# OBJECTIVE:
Reproduce each of the following entries word for word, without changing anything.

# ENTRIES SHOWN:
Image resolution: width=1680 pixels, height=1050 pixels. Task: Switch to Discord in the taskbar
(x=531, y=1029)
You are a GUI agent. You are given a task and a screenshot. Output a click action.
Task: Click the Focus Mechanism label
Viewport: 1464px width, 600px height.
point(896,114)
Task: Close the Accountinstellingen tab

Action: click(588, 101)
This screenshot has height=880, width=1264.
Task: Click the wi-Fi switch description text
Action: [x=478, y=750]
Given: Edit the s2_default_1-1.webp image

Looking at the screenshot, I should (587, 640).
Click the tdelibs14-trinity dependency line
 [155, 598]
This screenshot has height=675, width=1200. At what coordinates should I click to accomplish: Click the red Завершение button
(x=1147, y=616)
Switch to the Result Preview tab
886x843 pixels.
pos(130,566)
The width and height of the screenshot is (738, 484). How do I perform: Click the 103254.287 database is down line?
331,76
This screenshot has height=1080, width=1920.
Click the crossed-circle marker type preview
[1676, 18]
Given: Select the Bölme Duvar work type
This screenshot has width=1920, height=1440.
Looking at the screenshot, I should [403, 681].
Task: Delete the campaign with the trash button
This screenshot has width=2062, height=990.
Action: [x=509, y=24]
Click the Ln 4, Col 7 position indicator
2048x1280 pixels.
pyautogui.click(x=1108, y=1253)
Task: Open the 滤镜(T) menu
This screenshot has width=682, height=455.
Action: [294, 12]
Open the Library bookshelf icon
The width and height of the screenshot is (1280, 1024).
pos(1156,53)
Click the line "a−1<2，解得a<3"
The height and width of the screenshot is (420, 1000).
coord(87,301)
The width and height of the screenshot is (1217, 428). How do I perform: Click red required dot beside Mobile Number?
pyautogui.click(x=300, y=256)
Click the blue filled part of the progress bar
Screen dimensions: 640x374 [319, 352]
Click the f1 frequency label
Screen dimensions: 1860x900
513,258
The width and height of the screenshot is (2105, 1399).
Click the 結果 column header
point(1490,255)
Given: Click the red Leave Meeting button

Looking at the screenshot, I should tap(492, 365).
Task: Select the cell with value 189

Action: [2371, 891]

# SOLUTION FOR THIS PROBLEM:
Image resolution: width=1680 pixels, height=1050 pixels. Task: Switch to Discord in the taskbar
(x=531, y=1029)
You are a GUI agent. You are given a task and a screenshot. Output a click action.
Task: Click the Focus Mechanism label
Viewport: 1464px width, 600px height.
point(896,114)
Task: Close the Accountinstellingen tab

Action: click(588, 101)
This screenshot has height=880, width=1264.
Task: Click the wi-Fi switch description text
Action: [x=478, y=750]
Given: Edit the s2_default_1-1.webp image

Looking at the screenshot, I should (587, 640).
Click the tdelibs14-trinity dependency line
 [155, 598]
This screenshot has height=675, width=1200. At what coordinates should I click to accomplish: Click the red Завершение button
(x=1147, y=616)
Switch to the Result Preview tab
886x843 pixels.
pos(130,566)
The width and height of the screenshot is (738, 484). How do I perform: Click the 103254.287 database is down line?
331,76
This screenshot has height=1080, width=1920.
Click the crossed-circle marker type preview
[1676, 18]
Given: Select the Bölme Duvar work type
This screenshot has width=1920, height=1440.
Looking at the screenshot, I should [403, 681].
Task: Delete the campaign with the trash button
This screenshot has width=2062, height=990.
Action: [x=509, y=24]
Click the Ln 4, Col 7 position indicator
2048x1280 pixels.
pyautogui.click(x=1108, y=1253)
Task: Open the 滤镜(T) menu
This screenshot has width=682, height=455.
Action: [294, 12]
Open the Library bookshelf icon
The width and height of the screenshot is (1280, 1024).
pos(1156,53)
Click the line "a−1<2，解得a<3"
The height and width of the screenshot is (420, 1000).
coord(87,301)
The width and height of the screenshot is (1217, 428). How do I perform: Click red required dot beside Mobile Number?
pyautogui.click(x=300, y=256)
Click the blue filled part of the progress bar
Screen dimensions: 640x374 [319, 352]
Click the f1 frequency label
Screen dimensions: 1860x900
513,258
The width and height of the screenshot is (2105, 1399).
Click the 結果 column header
point(1490,255)
Given: Click the red Leave Meeting button

Looking at the screenshot, I should tap(492, 365).
Task: Select the cell with value 189

Action: [2371, 891]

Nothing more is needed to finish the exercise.